AI Toolkit LoRA Training Guides

Z-Image LoRA Training (Z-Image Turbo + De-Turbo) with Ostris AI Toolkit

This guide explains how to train a high-quality Z-Image LoRA with Ostris AI Toolkit by choosing the right base (Turbo + training adapter vs De-Turbo), then tuning dataset, rank/LR/steps, and sampling settings to get stable results.

Train Diffusion Models with Ostris AI Toolkit

Scroll horizontally to see full form

Ostris AI ToolkitOstrisAI-Toolkit

New Training Job

Job

Model

Quantization

Target

Save

Training

Datasets

Dataset 1

Sample

Z‑Image is a 6B‑parameter image generation model from Tongyi‑MAI built on a Scalable Single‑Stream Diffusion Transformer (S3‑DiT). It’s unusually efficient for its size and is designed to run at 1024×1024 on consumer GPUs.

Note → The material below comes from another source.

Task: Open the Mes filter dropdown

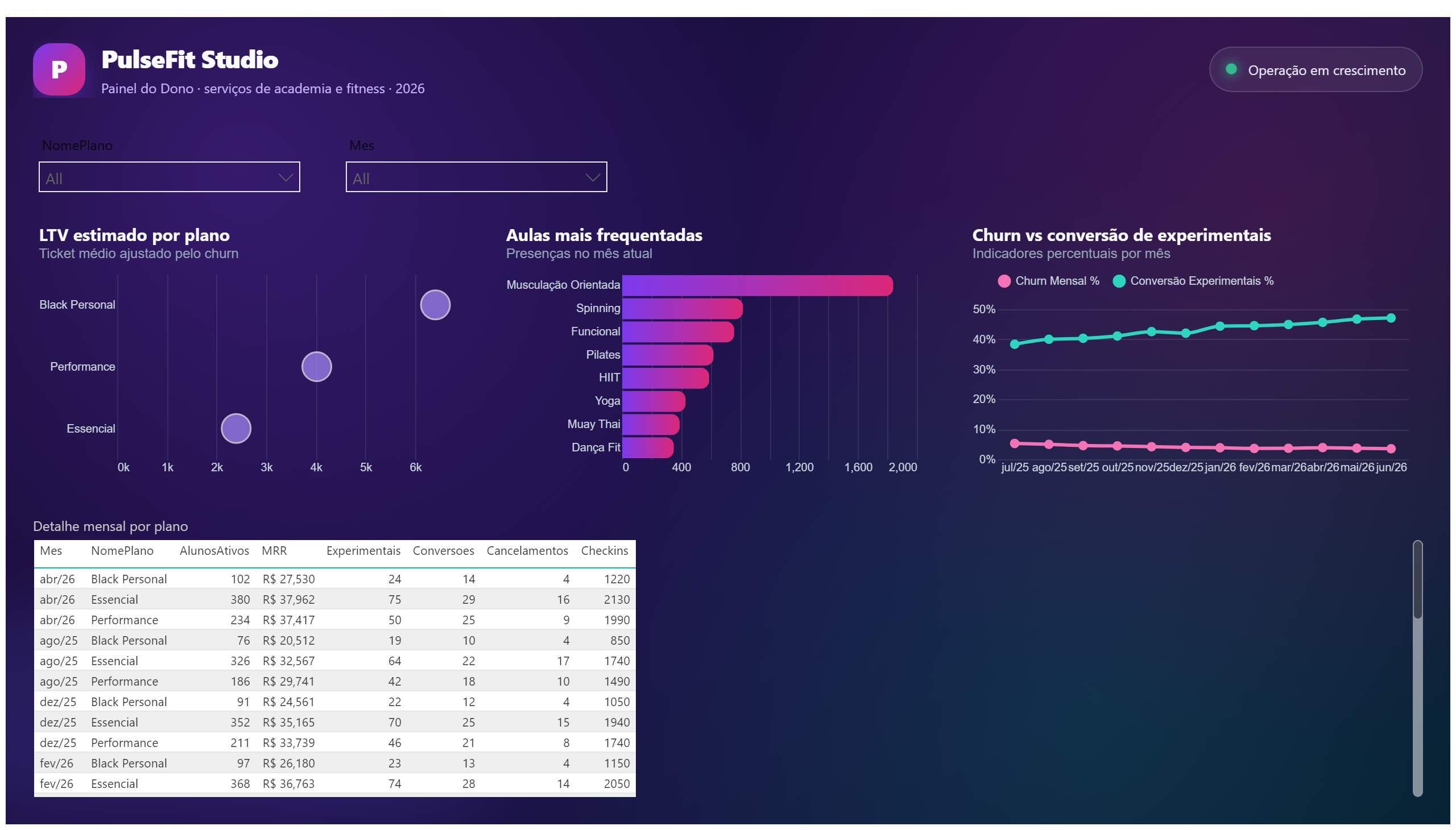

This guide covers the two most common, real-world approaches to Z‑Image LoRA training:

1) Z‑Image Turbo (w/ Training Adapter) — best when you want your LoRA to run with true 8‑step Turbo speed after training.

2) Z‑Image De‑Turbo (De‑Distilled) — best when you want a de‑distilled base you can train without an adapter, or push longer fine-tunes.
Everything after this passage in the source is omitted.